In one of his first actions as Health and Human Services Secretary, Alex Azar traveled to Indianapolis to announce the Trump administration’s approval of Indiana’s plan to cut Medicaid coverage by making it harder, not easier, for Hoosiers with lower-incomes to access health care. About 25,000 Hoosiers have already lost their access to health care because of the state’s current efforts to eliminate families’ Medicaid coverage, and today’s announcement is expected to lead to tens of thousands more Hoosiers losing their care. It’s no surprise that Trump sent Azar to do his bidding given that Azar, a longtime pharmaceutical top executive, has given every indication that he will put the interests of corporate executives over the needs of the American people.
Despite promising that drug prices are “going to come rocketing down,” Trump nominated Azar, who has a long history of opposing policies that encourage competitive drug pricing and reining in pharmaceutical companies’ exorbitant profits.
Politico: “On drug pricing, Azar said ‘a vigorous and profitable drug industry is not a problem to be solved’ Azar has acknowledged that high drug prices are a problem for patients, but past statements suggest he'll do little to rein in the industry — even though Trump has frequently railed against drug companies and tweeted Monday that Azar will be a ‘star’ for lower drug prices.”
Azar supports Trump’s sabotage of the Affordable Care Act.
Talking Points Memo: “Azar first defended Trump’s decision to abruptly cut off cost-sharing reduction payment to insurance companies after funding them for nine months, a decision that raised premiums significantly in the individual market. He said simply: ‘Congress had not appropriated the money.’”

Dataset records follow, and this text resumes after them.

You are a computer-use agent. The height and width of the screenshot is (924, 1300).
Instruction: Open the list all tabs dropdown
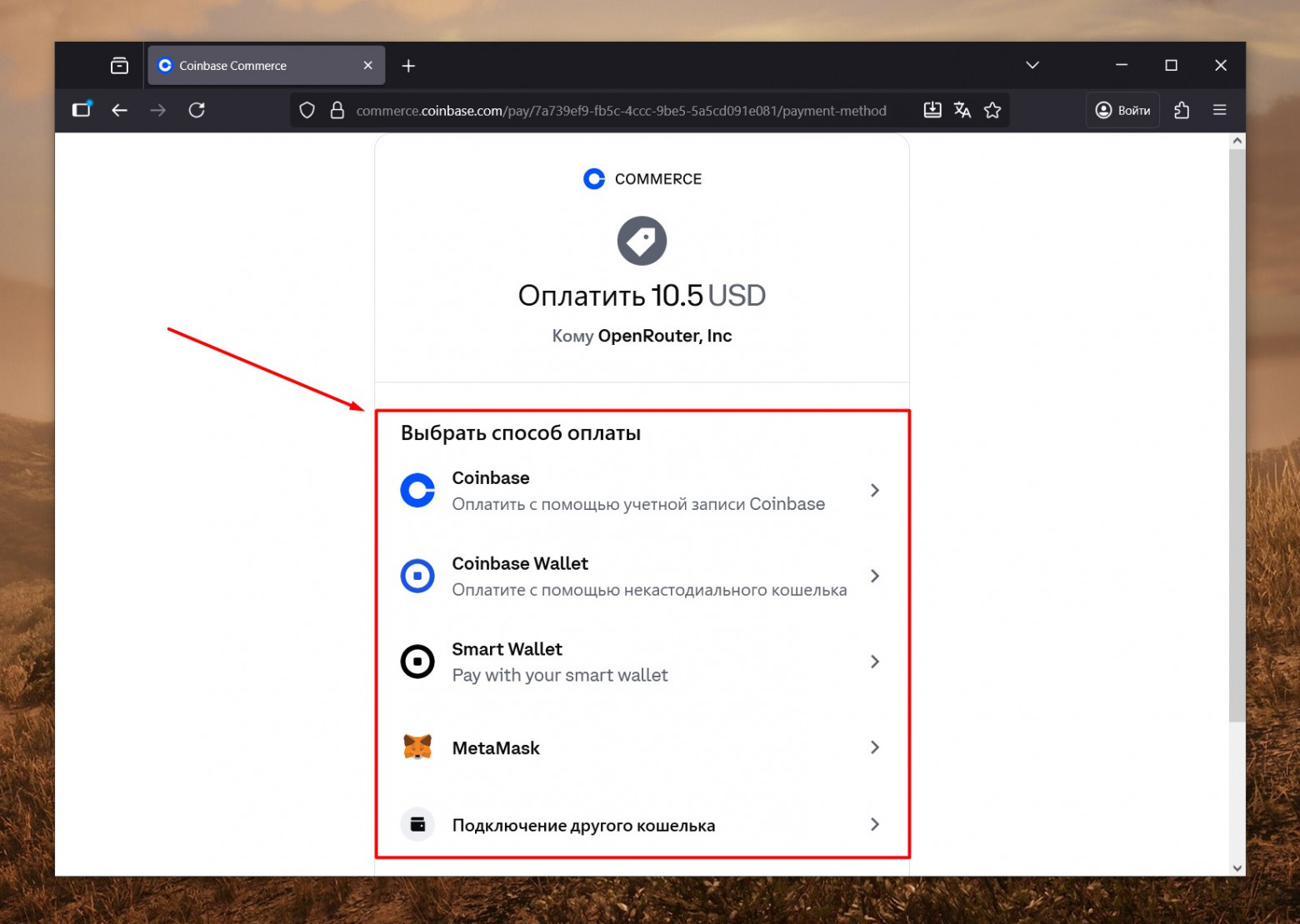1032,65
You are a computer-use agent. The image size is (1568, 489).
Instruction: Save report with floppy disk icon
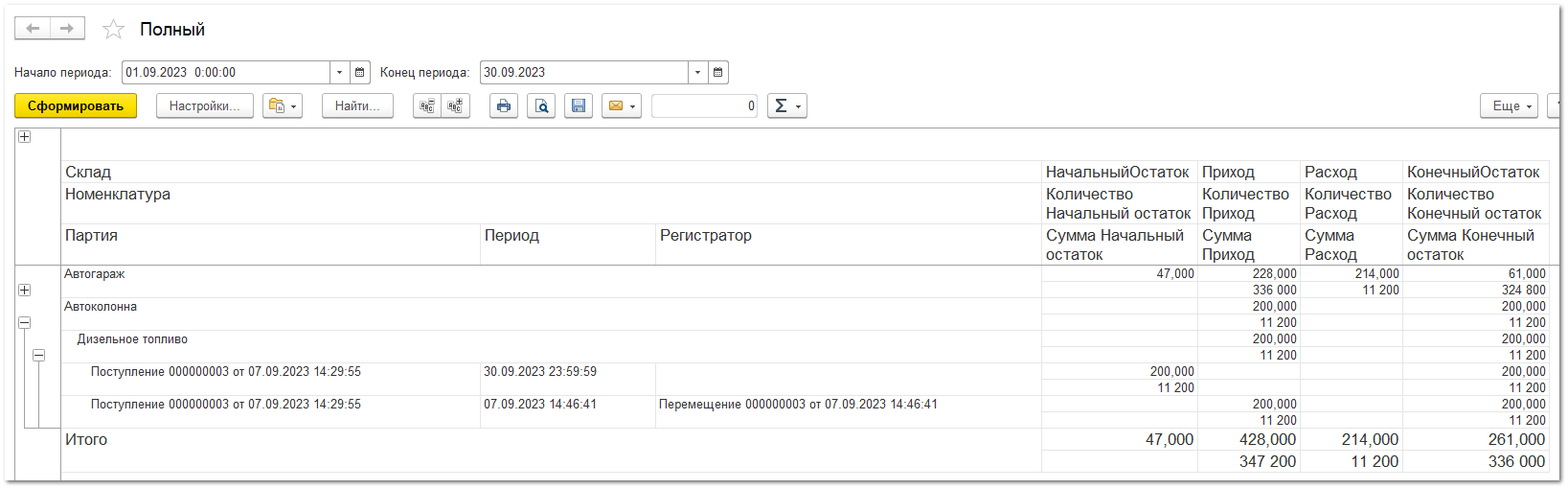point(579,106)
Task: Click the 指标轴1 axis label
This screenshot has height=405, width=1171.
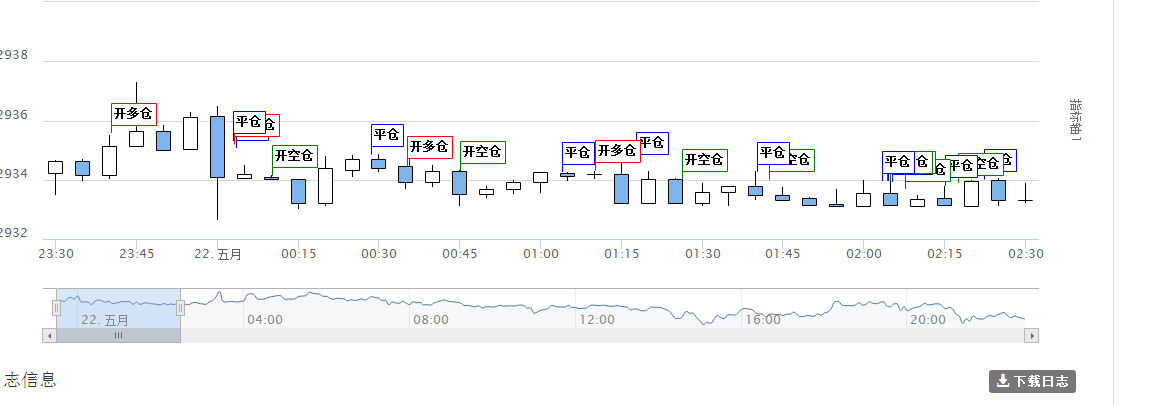Action: 1076,126
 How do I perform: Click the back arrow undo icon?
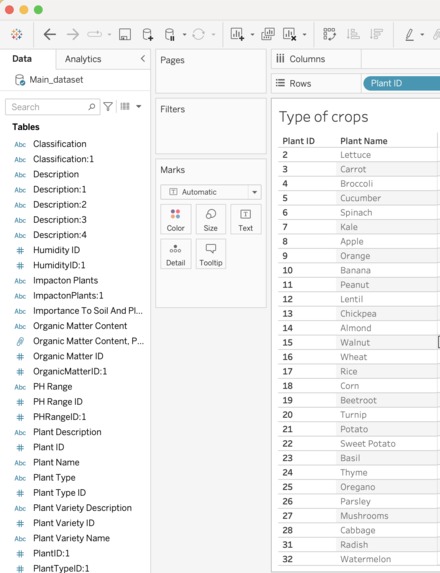[x=49, y=35]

About 25,000 Hoosiers lost Medicaid coverage after the state began requiring Medicaid patients to pay a monthly premium under then-Governor Mike Pence’s direction.
Kaiser Health News: “Indiana in 2015 implemented some of the most radical changes seen to the state-federal program that covers nearly 1 in 4 poor Americans — including charging some adults a monthly premium and locking out some of those who don’t pay for six months … About 25,000 adults were disenrolled from the program between its start in 2015 and October 2017 for failure to pay their premiums, according to state reports.”
Economists have found no evidence that Indiana’s strategy is saving the state money.
Kaiser Health News: “Kosali Simon, an economist at Indiana University, said there are many unanswered questions about the effect of the state’s Medicaid expansion, such as whether the added premiums make enrollees better health shoppers. And there is no evidence the Indiana strategy is more cost-efficient than traditional Medicaid, she said.”
The majority of adults who do rely on Medicaid are working, many in jobs that do not provide health insurance or pay low wages. In Indiana, 79% of Medicaid enrollees are in working families.
Medicaid itself already supports and encourages work by making sure that Americans can cover their families’ medical bills while they search for employment or higher-paying jobs.
Kaiser Health News: “For example, individuals have reported that receiving medication for conditions like asthma or rheumatoid arthritis through Medicaid is critical in supporting their ability to work.”
Research shows that Medicaid enrollment falls when states make their programs more complicated by imposing obstacles such as work requirements.
The Upshot: “But a large body of social science suggests that the mere requirement of documenting work hours is likely to cause many eligible people to lose coverage, too … There is also a lot of research about the Medicaid program, specifically, that shows that sign-ups fall when states make their program more complicated.”